Natixis va en fait gérer jusqu’à leur extinction l’équivalent de 19 milliards d’euros d’actifs pondérés à risque. Il s’agit d’activités pour compte propre dans le domaine du crédit des structurés de crédit – à ne pas confondre avec les financements structurés – tels que les engagements couverts par les assureurs monoline. Une équipe dédiée gèrera ces lignes, l’ensemble du dispositif étant placé sous la responsabilité du patron de la BFI de Natixis, Jean-Marc Moriani.
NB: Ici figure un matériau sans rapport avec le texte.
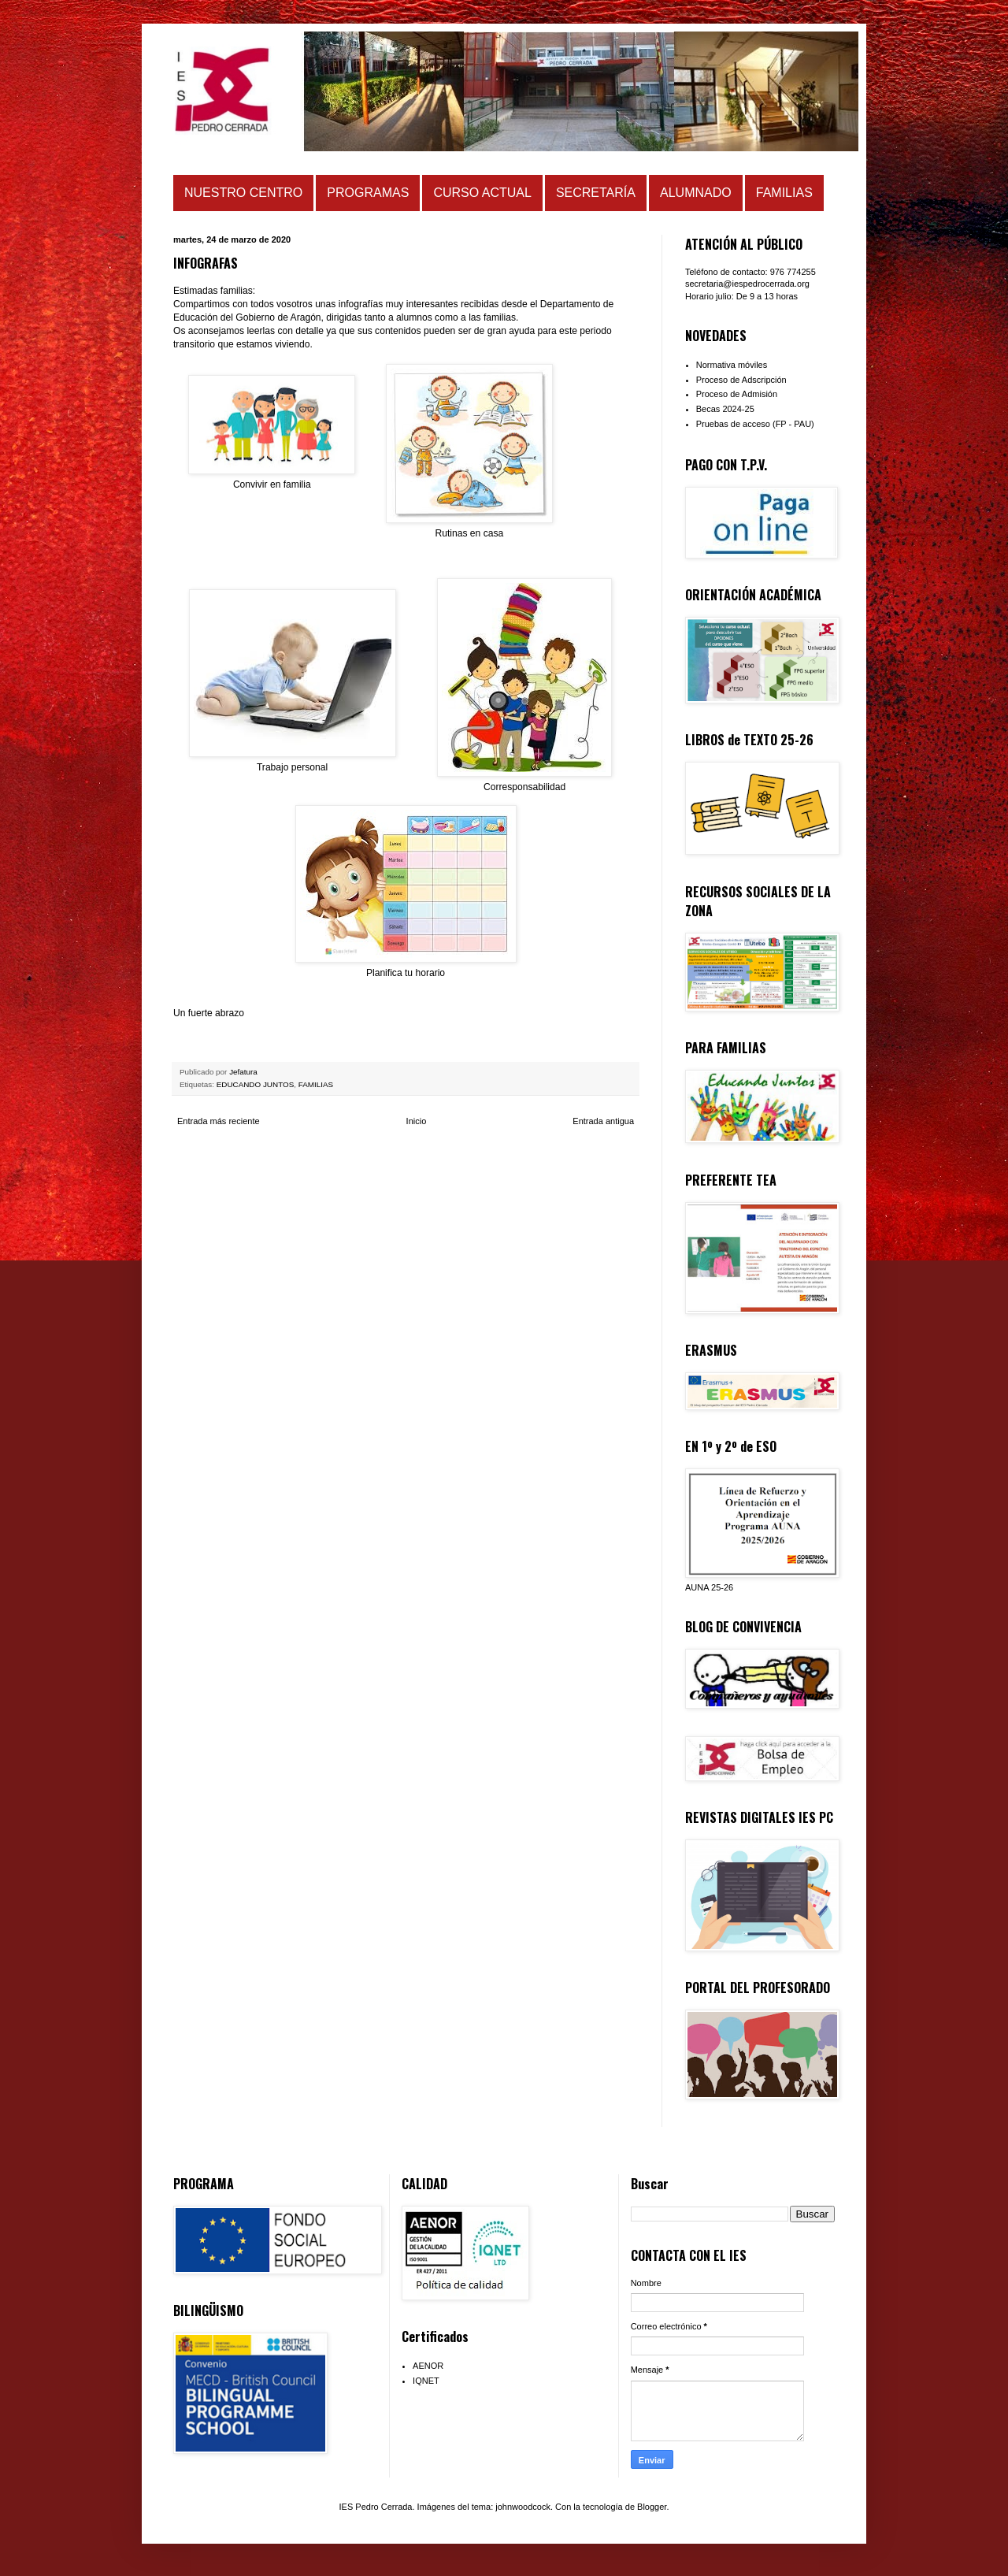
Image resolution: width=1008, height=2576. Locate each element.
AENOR (428, 2365)
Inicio (416, 1121)
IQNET (426, 2380)
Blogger (651, 2506)
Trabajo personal (292, 767)
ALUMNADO (696, 192)
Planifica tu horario (405, 972)
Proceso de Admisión (736, 394)
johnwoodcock (522, 2506)
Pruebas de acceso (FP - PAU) (755, 424)
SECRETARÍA (596, 192)
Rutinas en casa (469, 533)
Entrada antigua (603, 1121)
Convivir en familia (272, 484)
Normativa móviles (731, 364)
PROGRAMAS (368, 192)
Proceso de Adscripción (741, 379)
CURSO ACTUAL (482, 192)
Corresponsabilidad (524, 786)
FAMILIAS (784, 192)
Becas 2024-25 (725, 409)
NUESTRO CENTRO (243, 192)
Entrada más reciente (218, 1121)
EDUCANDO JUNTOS (256, 1084)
Le processus devrait prendre plusieurs mois.
La comparaison avec les structures de défaisance, dont la plus célèbre reste en France le Consortium de réalisation mis en place pour purger le Crédit Lyonnais dans les années 90, s’arrête là. Pas question en effet de sortir ces actifs du bilan de la banque et d’en faire assumer les pertes éventuelles par une tierce partie. La structure de cantonnement interne dont parle Natixis n’aura même pas d’existence juridique propre. Les actifs qu’elle portera ne sont pas tous toxiques, mais souvent simplement issus de stratégies complexes que le groupe n’a plus vocation à exercer à l’avenir.
On est donc très loin du modèle appliqué, en Suisse, au cas UBS. La banque helvétique, la plus touchée en Europe par la crise du crédit avec près de 48 milliards de dollars de pertes et de dépréciations passées à ce titre, a annoncé mi-octobre la création d’une vraie structure de défaisance pour isoler son portefeuille de crédits toxiques. Une solution orchestrée par les autorités pour sauver leur ex-fleuron national.
Cette entité, baptisée le StabFund et gérée par la Banque nationale de Suisse, a vocation à reprendre 60 milliards de dollars d’actifs à UBS d’ici à fin mars 2009. Hasard du calendrier, le rachat d’une première tranche de crédit de 16,4 milliards, sur la base de leur valeur au 30 septembre, a été annoncé vendredi par les autorités suisses.